Convocations zapatistes aux « Rencontres Internationales de Rébellions et Résistances 2024-2025 »

Article mis en ligne le dimanche 12 janvier 2025

« Contre les Tempêtes et pour le Jour d’Après : retrouvons-nous et organisons-nous »

Le 10 octobre 2024, les Assemblées de Collectifs de Gouvernements Autonomes Zapatistes (ACGAZ), les communautés zapatistes et l’Armée zapatiste de libération nationale (EZLN) convoquaient « toutes les personnes, groupes, collectifs, organisations, mouvements et peuples originaires » qui ont souscrit à la Déclaration pour la Vie [1], aux Rencontres Internationales de Rébellions et Résistances 2024-2025, autour du thème « La Tempête et le Jour D’Après ».

Depuis le soulèvement armé de l’EZLN le 1er janvier 1994 dans l’Etat du Chiapas, au Sud-Est mexicain, et la construction civile de l’autonomie dans les territoires récupérés (dès 1994, approfondie en 2003 et qui s’ouvre sur une « nouvelle étape » depuis 2023), le mouvement zapatiste est une référence planétaire pour les résistances d’en bas et à gauche, et les rebellions contre le triptyque Modernité-Capitalisme-Etat.

En 2020, l’EZLN annonçait le Voyage pour la Vie [2], dont le premier chapitre européen a eu lieu en 2021. Après tant de rencontres et de festivités dans les territoires autonomes zapatistes, le mouvement continue de nous surprendre. Son historicité et son actualité suffisent probablement à nous convaincre de sa lutte conséquente, théorique et pratique, assurément digne et rebelle [3].

Depuis 31 ans, les zapatistes nous invitent à vivre-lutter, à articuler les échelles territoriale et planétaire, pour construire un écosystème terrestre viable et désirable pour l’ensemble de la bio-communauté (le tout), composé de nombreux mondes écologiques et rebelles (les parties).

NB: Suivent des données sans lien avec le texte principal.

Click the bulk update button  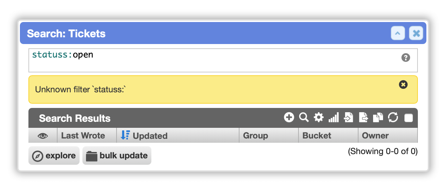117,156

Contre l’hégémonie planétaire du triptyque Modernité-Capitalisme-Etat et sa prétention unimondiste, l’homogénéisation des faire-mondes et l’uniformisation des subjectivités, le progressif écocide terrestre, la IVe Guerre Mondiale du néolibéralisme contre l’humanité [4], les génocides et les biocides actuels et leurs terrifiants devenirs, la possible-probable intensification en-cours et à-venir de la guerre totale du système-monde (Capitalisme néo-malthusien guerrier et débridé) [5], et un long etcétéra d’horreurs et de souffrances caractéristiques des multiples oppressions et dominations du Capitalisme globalisé, de la Modernité occidentale et coloniale et des États-nations, le mouvement zapatiste sème et cultive les précieuses graines de la vie digne – préservées par la lutte – pour l’ensemble de la bio-communauté terrestre que nous sommes.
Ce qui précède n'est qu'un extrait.